- Born: 1961 Kotkapura, Punjab, India
- Died: 16 January 2016 (aged 54–55) Patiala, Punjab, India
- Other name: Manpreet Akhter
- Occupation: Singer
- Notable work: Tujhe Yaad Na Meri Aayi (1998)
- Relatives: Dilshad Akhtar (brother)

= Manpreet Akhtar =

Indian folk singer (1965–2016)

Manpreet Akhtar (1961 – 16 January 2016) was an Indian singer of Punjabi folk music, who also worked as a playback singer in Bollywood films.
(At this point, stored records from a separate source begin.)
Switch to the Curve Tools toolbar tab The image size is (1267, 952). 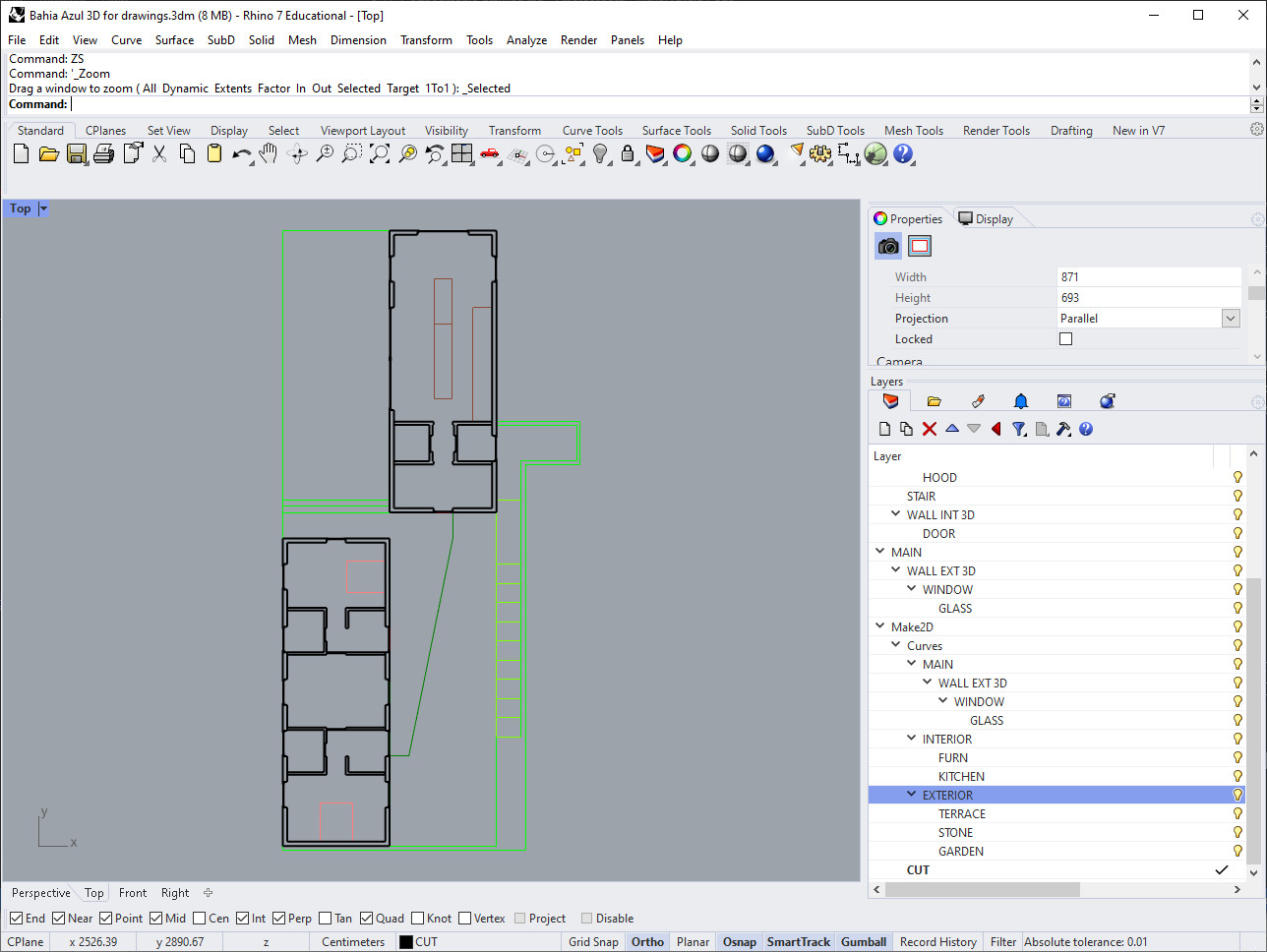(x=592, y=131)
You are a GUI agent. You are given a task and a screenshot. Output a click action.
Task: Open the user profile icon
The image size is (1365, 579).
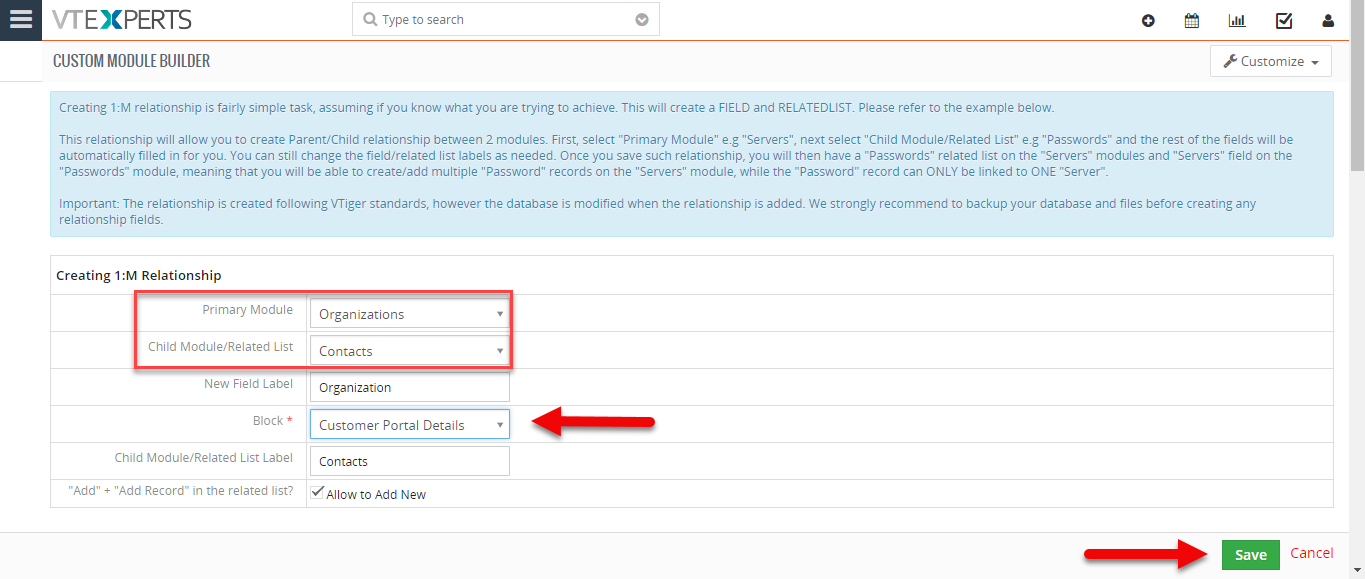tap(1328, 20)
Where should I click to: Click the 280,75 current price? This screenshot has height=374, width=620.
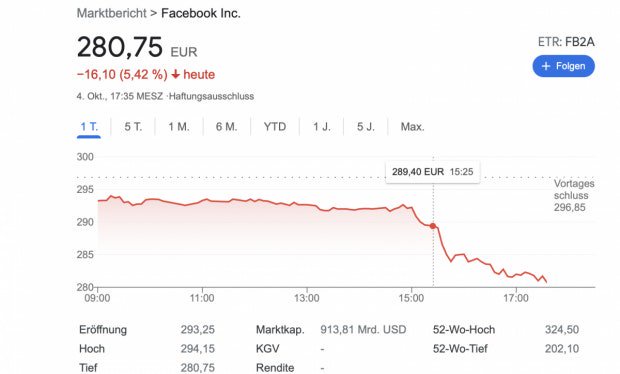coord(120,47)
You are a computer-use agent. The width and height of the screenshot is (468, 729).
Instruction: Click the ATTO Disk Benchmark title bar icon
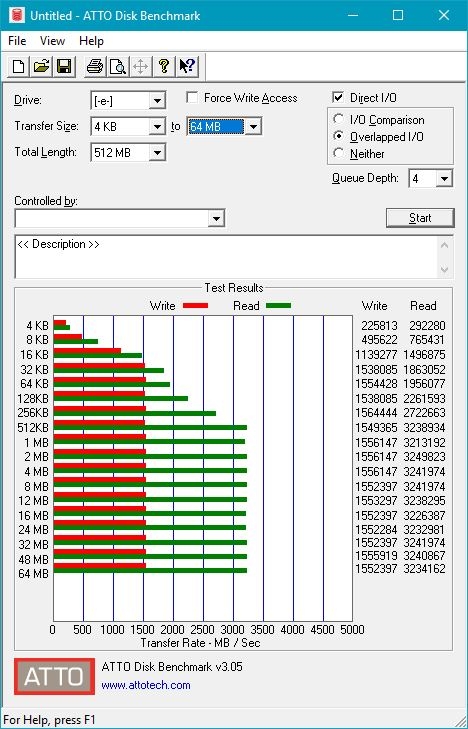[x=16, y=15]
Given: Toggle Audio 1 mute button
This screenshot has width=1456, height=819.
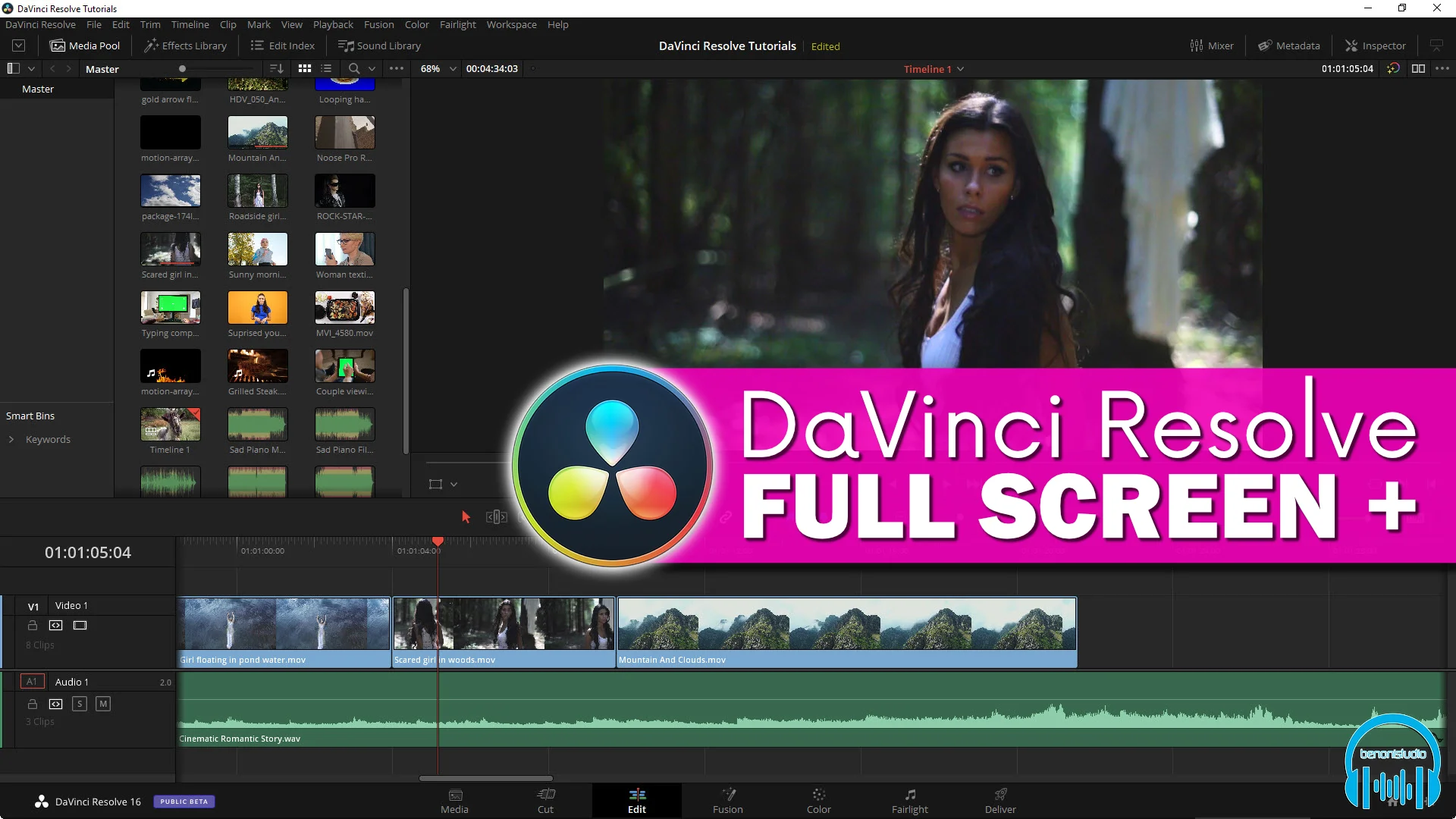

She is known for her classical singing style, some of her songs include "Beriye ni", "Nikdi Sui", "Bas Ik Gerha Gidhe Vich" and the Bollywood song "Tujhe Yaad Na Meri Aayee" from the film Kuch Kuch Hota Hai (1998). She was the sister of singer Dilshad Akhtar.

== Personal life ==
Manpreet Akhtar was born in 1965 to her father, Keere Khan Shaukin, into a family of singers in Kotkapura, Punjab, India. She was the sister of Dilshad Akhtar, and Gurranditta, she had two sons Naved and Lavid Akhtar, all of them singers.

Her father Shaukin, and her maternal uncle Sabar Hussain Sabar are considered as pioneers of Punjabi singing.
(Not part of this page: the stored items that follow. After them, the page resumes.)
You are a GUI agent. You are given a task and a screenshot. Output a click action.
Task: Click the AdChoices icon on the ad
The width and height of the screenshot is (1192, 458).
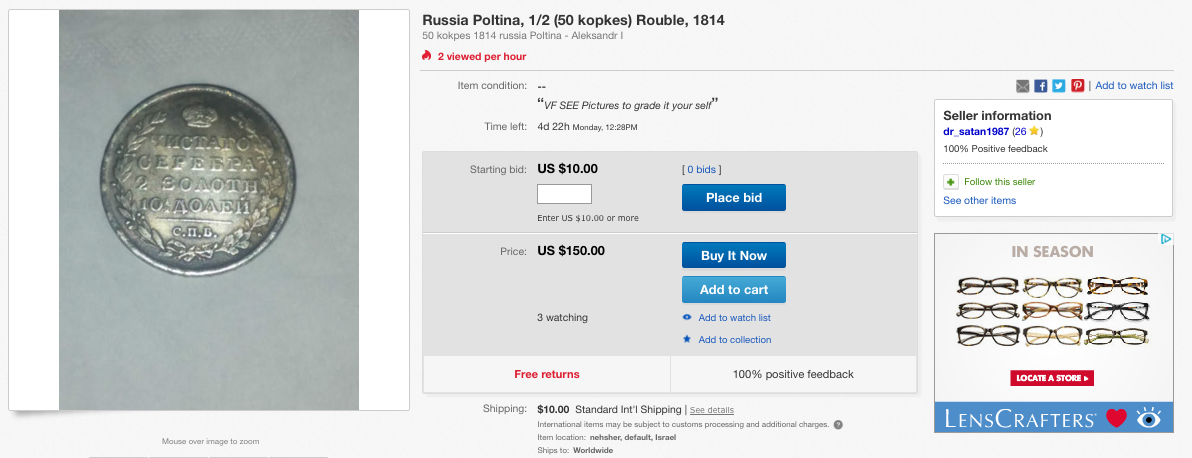coord(1166,240)
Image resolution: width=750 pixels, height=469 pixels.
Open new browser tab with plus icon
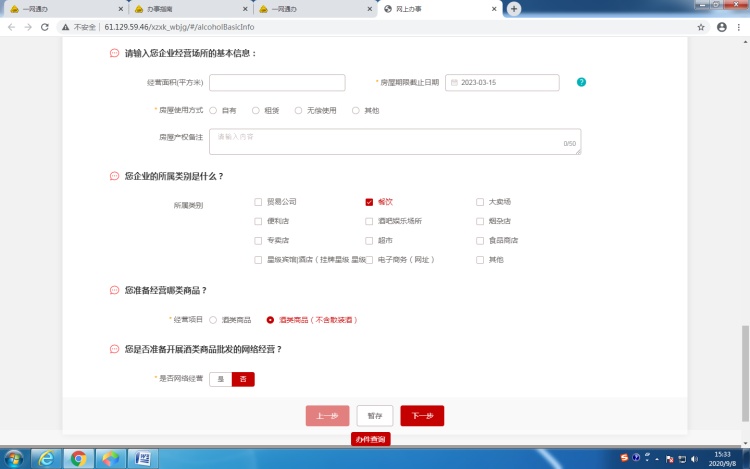coord(514,8)
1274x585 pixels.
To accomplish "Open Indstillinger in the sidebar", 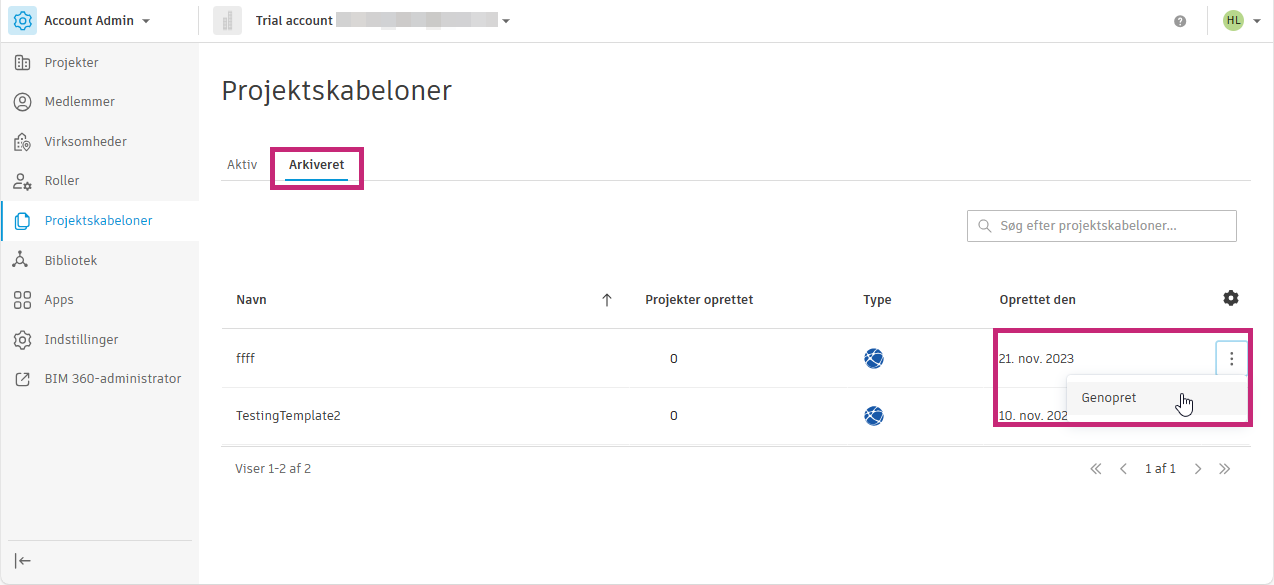I will 81,340.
Akhtar and her brother Gurranditta, were trained under Pandit Krishan Kant at Barjindra Government College, Faridkot. Initially, Gurranditta joined the Food Corporation of India while Akhtar joined Jawahar Navodaya Vidyalaya before shifting to a government school in Patiala as a music teacher. But after their brother Dilshad Akhtar was shot dead in 1995, the siblings were persuaded by fellow singers to continue the family tradition.
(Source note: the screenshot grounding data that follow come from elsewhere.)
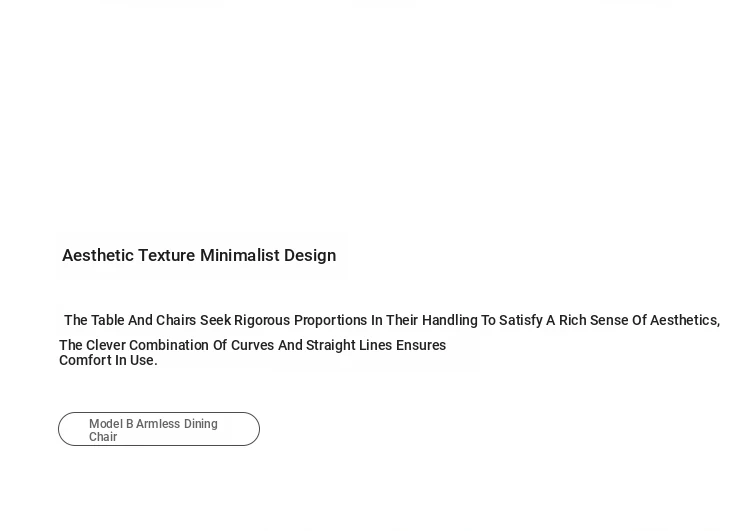Click the word Aesthetics ending the first line
Screen dimensions: 750x531
pos(684,321)
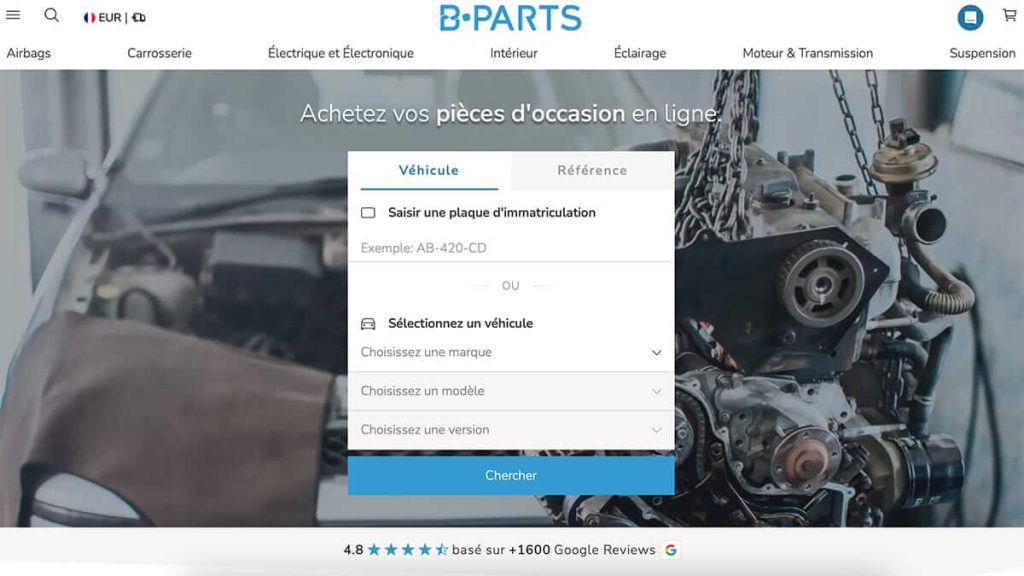Viewport: 1024px width, 576px height.
Task: Select the license plate icon beside immatriculation
Action: coord(367,212)
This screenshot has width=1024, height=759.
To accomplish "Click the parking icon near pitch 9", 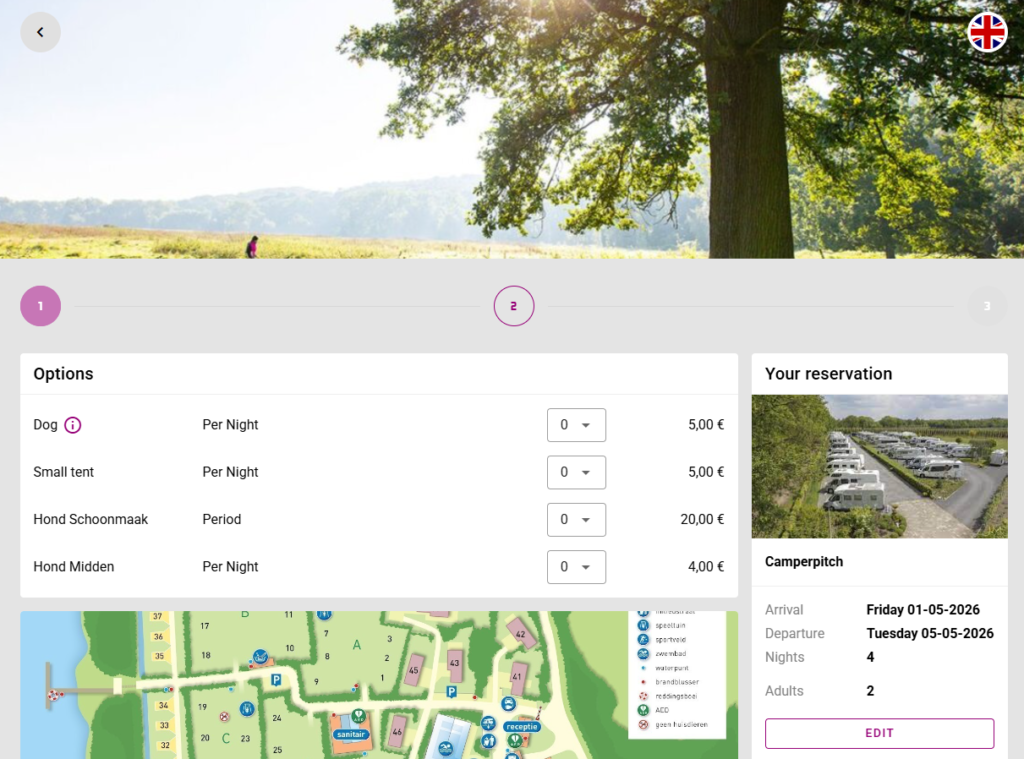I will tap(276, 680).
== Selected discography ==
Punjabi songs

- "Beriye Ni"
- "Nikdi Sui"
- "Bas Ik Gerha Gidhe Vich"

Hindi film songs

- "Tujhe Yaad Na Meri Aayi" – Kuch Kuch Hota Hai (1998)

== Death ==
Manpreet Akhtar died on 16 january 2016, at the age of 55 due to a brain haemorrhage at a hospital in Patiala.

Following her death, several public figures expressed condolences, including Punjab Deputy Chief Minister Sukhbir Singh Badal, who acknowledged her contributions to Punjabi folk music and the film industry.